Guillaume Lagane : Il est vrai que les analyses, au début du conflit, estimaient que l’invasion russe était un nouveau recul pour la démocratie occidentale, après l’évacuation piteuse d’Afghanistan. Cela semblait être le triomphe du « réalisme » et de l’autocratie russe. Si la Russie perd, ce sera nécessairement perçu comme un recul du modèle proposé par la Russie et la Chine. Cette dernière en tirera probablement des leçons de prudence vis-à-vis de Taïwan.
Selon cette grille de lecture et dans les circonstances actuelles, un ordre mondial « plus juste » avec la Chine et la Russie est-il véritablement réaliste à envisager ?
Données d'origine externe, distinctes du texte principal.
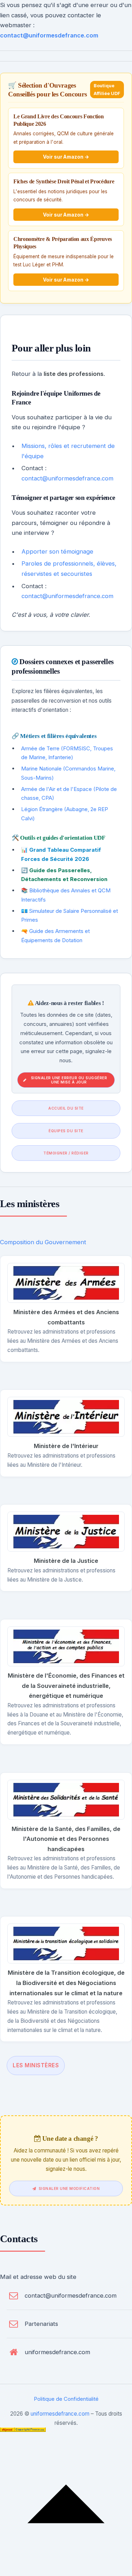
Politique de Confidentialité (66, 2398)
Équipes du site (66, 1131)
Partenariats (41, 2323)
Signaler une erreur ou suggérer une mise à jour (69, 1080)
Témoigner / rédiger (66, 1153)
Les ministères (36, 2065)
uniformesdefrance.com (57, 2352)
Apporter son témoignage (57, 551)
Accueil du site (66, 1108)
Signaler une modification (69, 2188)
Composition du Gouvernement (43, 1242)
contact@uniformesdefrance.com (49, 35)
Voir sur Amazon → (66, 157)
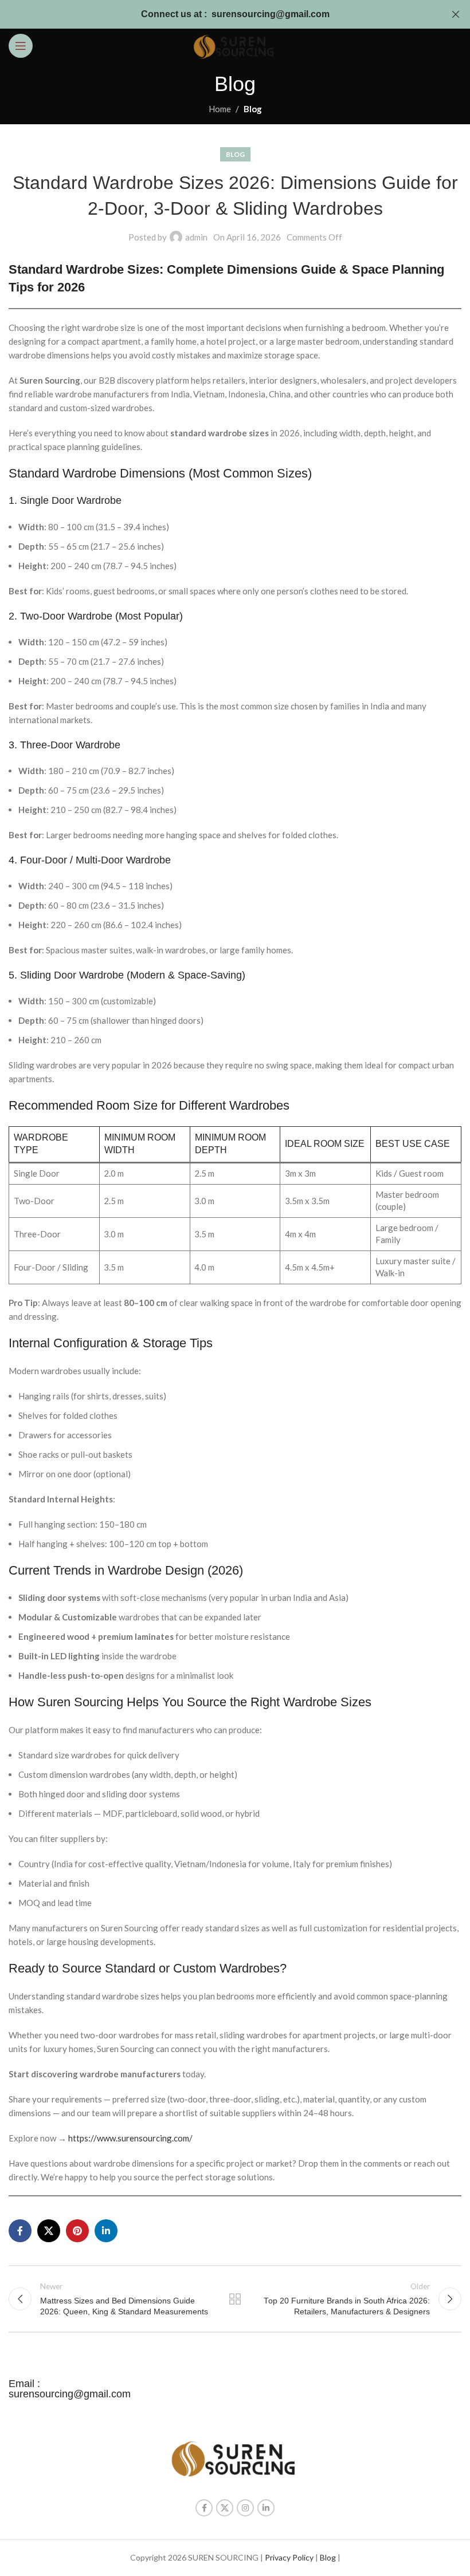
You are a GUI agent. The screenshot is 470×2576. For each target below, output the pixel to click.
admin (196, 237)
Barthélémy Courmont : Si on s'en tient à l'approche réaliste que semblent revendiquer Moscou et Pékin, un ordre mondial "plus juste" n'existe pas. Rapports de forces déséquilibrés, mise en avant de l'intérêt national, pratique de la guerre comme continuation de la politique par d'autres moyens... Rien de bien nouveau en fait, si ce n'est que les espoirs de l'après-Guerre froide d'un monde "plus juste" semblent s'éloigner un peu plus chaque jour, conséquence de notre incapacité à avoir su capitaliser su l'immense espoir qu suscitait la fin de la bipolarité, conséquence aussi peut-être, et n'en déplaise à Fukuyama et sa fin de l'Histoire, de la résilience des rivalités entre puissances.